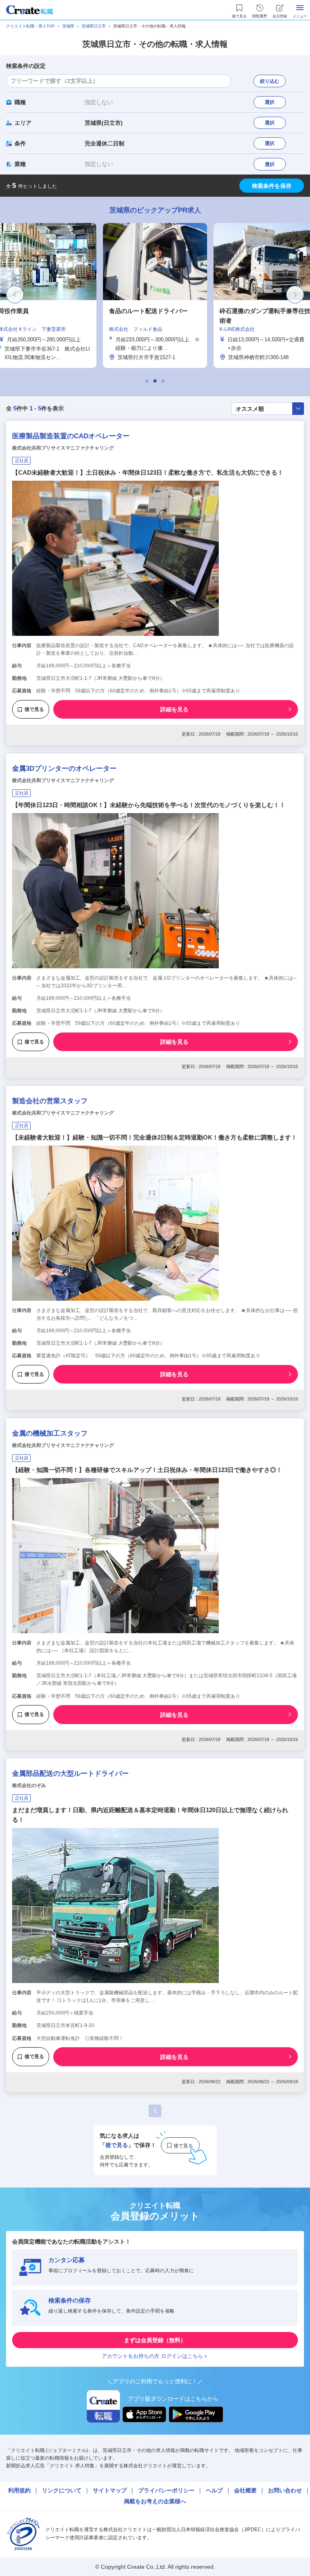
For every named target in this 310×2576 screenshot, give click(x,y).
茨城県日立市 (94, 26)
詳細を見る (174, 709)
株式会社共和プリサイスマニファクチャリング (63, 448)
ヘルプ (214, 2490)
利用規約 (19, 2490)
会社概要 (245, 2490)
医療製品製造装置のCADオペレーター (71, 436)
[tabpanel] (155, 295)
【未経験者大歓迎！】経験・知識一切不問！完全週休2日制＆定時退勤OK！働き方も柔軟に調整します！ (154, 1137)
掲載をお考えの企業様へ (155, 2501)
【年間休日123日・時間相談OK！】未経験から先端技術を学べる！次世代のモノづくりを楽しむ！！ (148, 804)
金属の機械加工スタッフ (50, 1433)
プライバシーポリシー (166, 2490)
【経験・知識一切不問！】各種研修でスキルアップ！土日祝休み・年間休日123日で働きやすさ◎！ (147, 1469)
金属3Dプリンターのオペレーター (64, 768)
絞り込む (269, 81)
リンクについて (62, 2490)
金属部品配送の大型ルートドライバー (70, 1773)
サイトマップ (110, 2490)
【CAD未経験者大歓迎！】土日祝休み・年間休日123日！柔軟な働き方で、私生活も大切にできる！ (147, 472)
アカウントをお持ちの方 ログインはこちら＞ (155, 2356)
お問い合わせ (285, 2490)
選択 (269, 102)
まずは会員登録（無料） (155, 2340)
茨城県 (68, 26)
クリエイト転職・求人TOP (30, 26)
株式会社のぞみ (29, 1785)
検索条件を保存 (271, 186)
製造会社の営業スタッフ (50, 1101)
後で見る (34, 709)
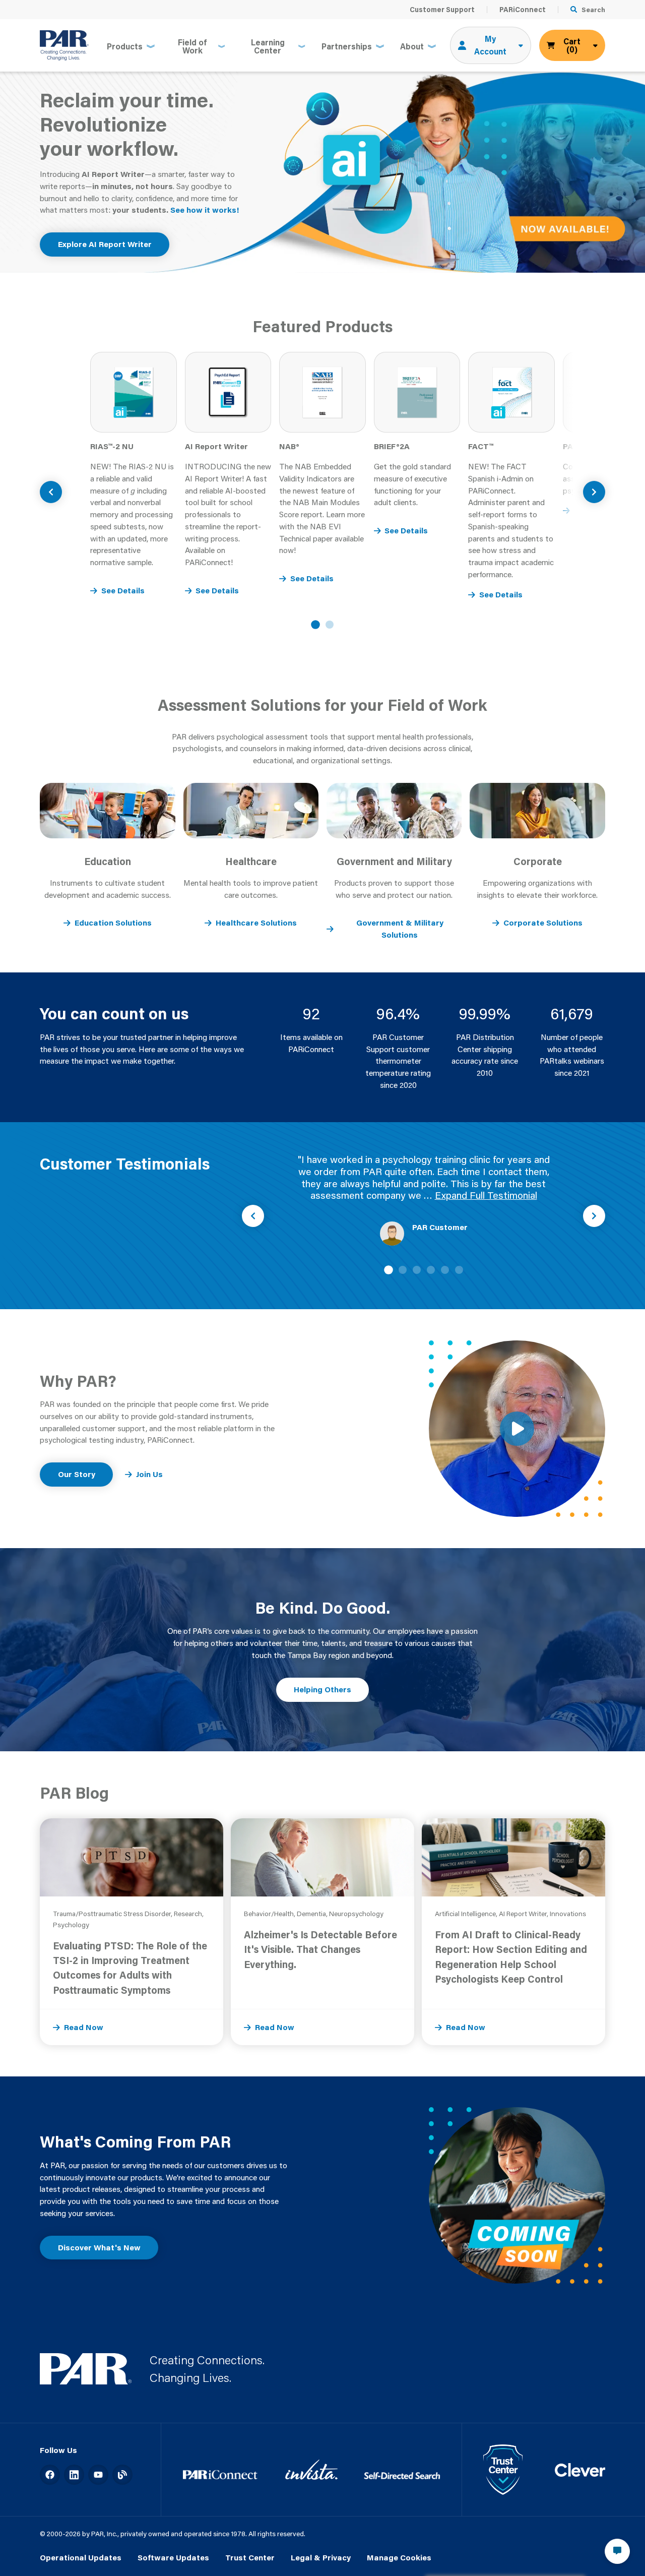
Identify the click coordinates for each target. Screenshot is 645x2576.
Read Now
---*---
- [Task to carry out] An exact copy of the material above is required, minus its images.

- [Expected answer]
For every named target in this 310×2576 screenshot, give click(x,y).
茨城県日立市 (94, 26)
詳細を見る (174, 709)
株式会社共和プリサイスマニファクチャリング (63, 448)
ヘルプ (214, 2490)
利用規約 (19, 2490)
会社概要 (245, 2490)
医療製品製造装置のCADオペレーター (71, 436)
[tabpanel] (155, 295)
【未経験者大歓迎！】経験・知識一切不問！完全週休2日制＆定時退勤OK！働き方も柔軟に調整します！ (154, 1137)
掲載をお考えの企業様へ (155, 2501)
【年間休日123日・時間相談OK！】未経験から先端技術を学べる！次世代のモノづくりを楽しむ！！ (148, 804)
金属の機械加工スタッフ (50, 1433)
プライバシーポリシー (166, 2490)
【経験・知識一切不問！】各種研修でスキルアップ！土日祝休み・年間休日123日で働きやすさ◎！ (147, 1469)
金属3Dプリンターのオペレーター (64, 768)
絞り込む (269, 81)
リンクについて (62, 2490)
金属部品配送の大型ルートドライバー (70, 1773)
サイトマップ (110, 2490)
【CAD未経験者大歓迎！】土日祝休み・年間休日123日！柔軟な働き方で、私生活も大切にできる！ (147, 472)
アカウントをお持ちの方 ログインはこちら＞ (155, 2356)
お問い合わせ (285, 2490)
選択 (269, 102)
まずは会員登録（無料） (155, 2340)
茨城県 (68, 26)
クリエイト転職・求人TOP (30, 26)
株式会社のぞみ (29, 1785)
検索条件を保存 (271, 186)
製造会社の営業スタッフ (50, 1101)
後で見る (34, 709)
Identify the click coordinates for each target. Screenshot is 645x2576.
Read Now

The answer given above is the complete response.